In Bildung zu investieren zahlt sich in barer Münze aus. Die Gehälter von hochqualifizierten Arbeitnehmer liegen deutlich über denen der geringqualifizierten. Bei Akademikerinnen beträgt der Unterschied knapp 64 Prozent, Männer kommen sogar auf 67 Prozent. Insgesamt ist der Lohnvorteil einer hohen Bildung seit dem Jahr 2000 um 6 Prozentpunkte gestiegen, wie das Institut der deutschen Wirtschaft (IW) ausgerechnet hat.

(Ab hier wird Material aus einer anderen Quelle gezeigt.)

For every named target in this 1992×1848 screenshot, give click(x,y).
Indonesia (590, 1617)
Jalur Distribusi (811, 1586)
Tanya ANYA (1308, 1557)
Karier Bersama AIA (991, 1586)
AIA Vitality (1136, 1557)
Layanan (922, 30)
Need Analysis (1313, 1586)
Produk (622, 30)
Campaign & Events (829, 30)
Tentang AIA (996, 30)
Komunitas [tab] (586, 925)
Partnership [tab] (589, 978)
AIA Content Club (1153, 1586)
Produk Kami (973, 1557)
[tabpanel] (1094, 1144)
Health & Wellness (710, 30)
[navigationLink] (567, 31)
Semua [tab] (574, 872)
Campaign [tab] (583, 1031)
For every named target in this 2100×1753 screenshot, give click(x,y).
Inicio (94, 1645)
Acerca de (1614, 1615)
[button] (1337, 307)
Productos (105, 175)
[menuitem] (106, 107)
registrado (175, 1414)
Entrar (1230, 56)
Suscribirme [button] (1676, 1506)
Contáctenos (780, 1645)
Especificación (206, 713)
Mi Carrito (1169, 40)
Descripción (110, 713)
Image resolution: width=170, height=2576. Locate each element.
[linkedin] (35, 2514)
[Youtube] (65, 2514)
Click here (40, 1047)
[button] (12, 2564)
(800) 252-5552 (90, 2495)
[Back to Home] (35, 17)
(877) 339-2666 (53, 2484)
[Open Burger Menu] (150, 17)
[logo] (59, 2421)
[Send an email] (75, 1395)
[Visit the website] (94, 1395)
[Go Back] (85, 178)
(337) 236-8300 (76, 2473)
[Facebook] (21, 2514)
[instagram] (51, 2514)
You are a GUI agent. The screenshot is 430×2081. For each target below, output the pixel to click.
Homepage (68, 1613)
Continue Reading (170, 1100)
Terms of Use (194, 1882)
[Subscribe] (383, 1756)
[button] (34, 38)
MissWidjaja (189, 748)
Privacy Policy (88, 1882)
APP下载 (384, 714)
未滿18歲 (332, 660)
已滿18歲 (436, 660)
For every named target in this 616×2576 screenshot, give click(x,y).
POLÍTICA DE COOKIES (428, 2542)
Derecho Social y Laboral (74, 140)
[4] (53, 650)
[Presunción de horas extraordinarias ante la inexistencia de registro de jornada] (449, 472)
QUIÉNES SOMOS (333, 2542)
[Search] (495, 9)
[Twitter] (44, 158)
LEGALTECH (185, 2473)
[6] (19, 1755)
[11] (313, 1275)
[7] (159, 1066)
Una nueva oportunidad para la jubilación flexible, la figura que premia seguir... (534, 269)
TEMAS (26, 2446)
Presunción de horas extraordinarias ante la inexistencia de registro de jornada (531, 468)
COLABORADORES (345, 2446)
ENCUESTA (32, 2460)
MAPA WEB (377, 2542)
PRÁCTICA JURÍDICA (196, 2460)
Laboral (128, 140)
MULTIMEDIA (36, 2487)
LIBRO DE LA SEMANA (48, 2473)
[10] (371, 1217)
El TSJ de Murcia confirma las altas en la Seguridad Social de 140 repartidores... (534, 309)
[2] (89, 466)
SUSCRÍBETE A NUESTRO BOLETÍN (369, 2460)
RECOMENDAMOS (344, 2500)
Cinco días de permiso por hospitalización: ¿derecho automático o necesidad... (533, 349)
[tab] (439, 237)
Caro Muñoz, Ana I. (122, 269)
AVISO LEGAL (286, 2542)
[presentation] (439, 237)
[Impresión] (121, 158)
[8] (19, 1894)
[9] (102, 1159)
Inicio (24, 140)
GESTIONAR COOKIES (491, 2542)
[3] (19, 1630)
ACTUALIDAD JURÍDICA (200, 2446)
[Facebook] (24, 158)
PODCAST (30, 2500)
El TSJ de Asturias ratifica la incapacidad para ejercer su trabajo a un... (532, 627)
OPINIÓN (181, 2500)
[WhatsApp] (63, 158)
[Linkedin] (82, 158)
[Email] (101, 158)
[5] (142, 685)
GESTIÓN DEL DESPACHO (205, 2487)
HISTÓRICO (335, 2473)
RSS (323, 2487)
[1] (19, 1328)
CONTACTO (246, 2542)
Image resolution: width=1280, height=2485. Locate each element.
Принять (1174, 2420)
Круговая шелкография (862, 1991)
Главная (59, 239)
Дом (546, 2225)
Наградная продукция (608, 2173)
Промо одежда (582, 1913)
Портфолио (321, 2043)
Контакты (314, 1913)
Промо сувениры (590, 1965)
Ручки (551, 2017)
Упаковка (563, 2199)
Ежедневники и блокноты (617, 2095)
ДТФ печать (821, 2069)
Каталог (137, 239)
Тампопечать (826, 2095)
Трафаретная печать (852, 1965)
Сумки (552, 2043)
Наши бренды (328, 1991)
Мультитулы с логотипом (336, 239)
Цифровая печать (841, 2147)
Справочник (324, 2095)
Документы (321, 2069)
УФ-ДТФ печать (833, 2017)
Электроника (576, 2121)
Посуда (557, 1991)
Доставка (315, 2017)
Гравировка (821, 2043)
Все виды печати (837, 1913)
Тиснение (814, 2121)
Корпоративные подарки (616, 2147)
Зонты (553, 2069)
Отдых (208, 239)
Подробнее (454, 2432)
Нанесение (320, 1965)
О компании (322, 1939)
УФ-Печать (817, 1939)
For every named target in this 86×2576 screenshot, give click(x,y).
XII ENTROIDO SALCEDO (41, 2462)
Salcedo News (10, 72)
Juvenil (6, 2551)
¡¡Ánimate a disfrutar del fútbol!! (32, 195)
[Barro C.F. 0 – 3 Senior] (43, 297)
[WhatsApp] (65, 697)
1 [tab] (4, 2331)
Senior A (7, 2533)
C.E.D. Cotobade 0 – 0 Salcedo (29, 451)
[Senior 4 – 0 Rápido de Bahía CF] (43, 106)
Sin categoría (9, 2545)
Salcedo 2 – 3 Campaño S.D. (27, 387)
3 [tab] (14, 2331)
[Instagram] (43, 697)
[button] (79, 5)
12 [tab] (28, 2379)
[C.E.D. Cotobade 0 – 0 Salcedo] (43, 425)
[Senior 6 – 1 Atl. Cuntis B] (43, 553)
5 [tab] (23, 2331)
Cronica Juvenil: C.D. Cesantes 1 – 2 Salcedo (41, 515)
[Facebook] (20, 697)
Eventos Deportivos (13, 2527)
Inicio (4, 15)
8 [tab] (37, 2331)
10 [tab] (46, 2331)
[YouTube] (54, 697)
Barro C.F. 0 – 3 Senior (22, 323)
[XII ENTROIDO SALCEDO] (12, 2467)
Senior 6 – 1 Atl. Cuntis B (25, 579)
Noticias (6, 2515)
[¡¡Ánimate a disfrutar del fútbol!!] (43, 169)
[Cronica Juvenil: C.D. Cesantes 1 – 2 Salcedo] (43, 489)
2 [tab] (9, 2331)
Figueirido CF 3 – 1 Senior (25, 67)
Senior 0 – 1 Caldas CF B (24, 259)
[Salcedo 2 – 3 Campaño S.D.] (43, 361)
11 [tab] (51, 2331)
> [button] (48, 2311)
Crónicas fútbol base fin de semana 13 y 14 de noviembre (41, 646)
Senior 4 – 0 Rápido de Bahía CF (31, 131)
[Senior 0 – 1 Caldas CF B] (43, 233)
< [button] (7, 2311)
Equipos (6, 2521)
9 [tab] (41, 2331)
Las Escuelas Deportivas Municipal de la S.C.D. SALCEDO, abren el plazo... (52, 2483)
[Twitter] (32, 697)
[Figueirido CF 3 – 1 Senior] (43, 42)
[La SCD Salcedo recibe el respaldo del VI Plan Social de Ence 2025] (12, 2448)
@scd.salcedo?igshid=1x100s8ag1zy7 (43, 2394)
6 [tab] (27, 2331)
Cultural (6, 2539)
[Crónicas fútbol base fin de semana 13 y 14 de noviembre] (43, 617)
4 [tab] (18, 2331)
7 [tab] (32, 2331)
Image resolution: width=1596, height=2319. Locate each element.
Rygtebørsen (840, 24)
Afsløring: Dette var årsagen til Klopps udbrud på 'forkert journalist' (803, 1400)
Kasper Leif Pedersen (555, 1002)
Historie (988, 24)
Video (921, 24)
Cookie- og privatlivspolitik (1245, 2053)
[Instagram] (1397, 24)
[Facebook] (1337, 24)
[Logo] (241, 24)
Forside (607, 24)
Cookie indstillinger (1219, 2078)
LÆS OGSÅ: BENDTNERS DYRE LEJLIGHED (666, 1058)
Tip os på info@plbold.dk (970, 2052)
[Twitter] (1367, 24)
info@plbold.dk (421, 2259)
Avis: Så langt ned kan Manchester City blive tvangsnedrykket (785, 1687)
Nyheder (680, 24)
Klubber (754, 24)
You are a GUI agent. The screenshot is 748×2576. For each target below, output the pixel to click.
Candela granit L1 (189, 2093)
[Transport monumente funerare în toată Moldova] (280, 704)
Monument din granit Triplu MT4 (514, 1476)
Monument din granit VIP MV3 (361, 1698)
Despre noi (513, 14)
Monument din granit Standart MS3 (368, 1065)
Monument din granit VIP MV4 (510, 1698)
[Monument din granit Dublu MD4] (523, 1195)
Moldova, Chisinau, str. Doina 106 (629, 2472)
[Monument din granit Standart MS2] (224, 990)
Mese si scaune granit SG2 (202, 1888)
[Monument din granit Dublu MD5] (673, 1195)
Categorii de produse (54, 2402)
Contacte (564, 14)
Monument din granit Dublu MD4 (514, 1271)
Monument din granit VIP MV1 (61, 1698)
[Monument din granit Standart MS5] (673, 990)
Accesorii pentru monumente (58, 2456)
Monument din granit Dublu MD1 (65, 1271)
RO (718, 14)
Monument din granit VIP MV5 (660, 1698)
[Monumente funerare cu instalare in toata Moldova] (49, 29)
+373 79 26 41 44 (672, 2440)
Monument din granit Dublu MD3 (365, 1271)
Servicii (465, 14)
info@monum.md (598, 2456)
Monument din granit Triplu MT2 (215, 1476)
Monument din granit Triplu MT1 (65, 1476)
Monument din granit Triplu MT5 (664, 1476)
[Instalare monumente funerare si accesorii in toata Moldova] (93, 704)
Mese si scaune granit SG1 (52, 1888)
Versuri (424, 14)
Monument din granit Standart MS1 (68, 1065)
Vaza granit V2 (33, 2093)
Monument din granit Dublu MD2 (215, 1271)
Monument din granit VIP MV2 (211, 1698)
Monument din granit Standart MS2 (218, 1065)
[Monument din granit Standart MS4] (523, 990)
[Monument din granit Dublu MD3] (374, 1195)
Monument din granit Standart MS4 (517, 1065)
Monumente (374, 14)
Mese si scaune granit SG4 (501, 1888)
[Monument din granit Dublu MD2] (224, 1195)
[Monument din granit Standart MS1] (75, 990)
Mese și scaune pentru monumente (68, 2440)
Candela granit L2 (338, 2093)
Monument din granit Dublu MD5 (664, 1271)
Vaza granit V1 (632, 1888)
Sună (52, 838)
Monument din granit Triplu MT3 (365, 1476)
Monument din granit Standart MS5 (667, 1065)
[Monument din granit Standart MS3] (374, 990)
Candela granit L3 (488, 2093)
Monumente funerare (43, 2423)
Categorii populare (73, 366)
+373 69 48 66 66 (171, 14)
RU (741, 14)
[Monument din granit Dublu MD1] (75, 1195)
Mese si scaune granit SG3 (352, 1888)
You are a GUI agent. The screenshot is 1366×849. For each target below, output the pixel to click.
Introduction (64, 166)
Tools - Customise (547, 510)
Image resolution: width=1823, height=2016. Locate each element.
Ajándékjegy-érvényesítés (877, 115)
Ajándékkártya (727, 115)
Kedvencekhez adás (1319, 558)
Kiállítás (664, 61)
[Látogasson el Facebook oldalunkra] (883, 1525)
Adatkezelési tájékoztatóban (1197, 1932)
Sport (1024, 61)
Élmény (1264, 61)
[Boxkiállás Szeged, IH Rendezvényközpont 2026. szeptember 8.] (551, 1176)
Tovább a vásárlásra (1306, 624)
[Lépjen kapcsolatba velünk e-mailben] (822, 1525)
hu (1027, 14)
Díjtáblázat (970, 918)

Unter den Akademikergruppen gibt es erwartungsgemäß erhebliche Unterschiede. An der Spitze liegen die Mediziner mit einem Vorteil von 80 Prozent. Es folgen die so genannten MINT-Qualifikationen, also Mathematik, Informatik, Naturwissenschaft und Technik. Akademiker aus diesen Fachrichtungen sind derzeit am Arbeitsmarkt besonders rar. Auch Wirtschaftswissenschaftler erreichen diesen Wert. Das Schlusslich bilden Uni-Absolventen aus den Fachrichtungen Kunst, Kultur- und Sprachwissenschaften, die im Schnitt immer noch doppelt so viel verdienen wie Geringqualifizierte. Damit liegen sie auch noch deutlich über den Berufstätigen mit einer höheren beruflichen Bildung (Männer: 41 Prozent, Frauen: 36) und einer normalen Berufsausbildung (Männer:19 Prozent, Frauen 21 Proeznt).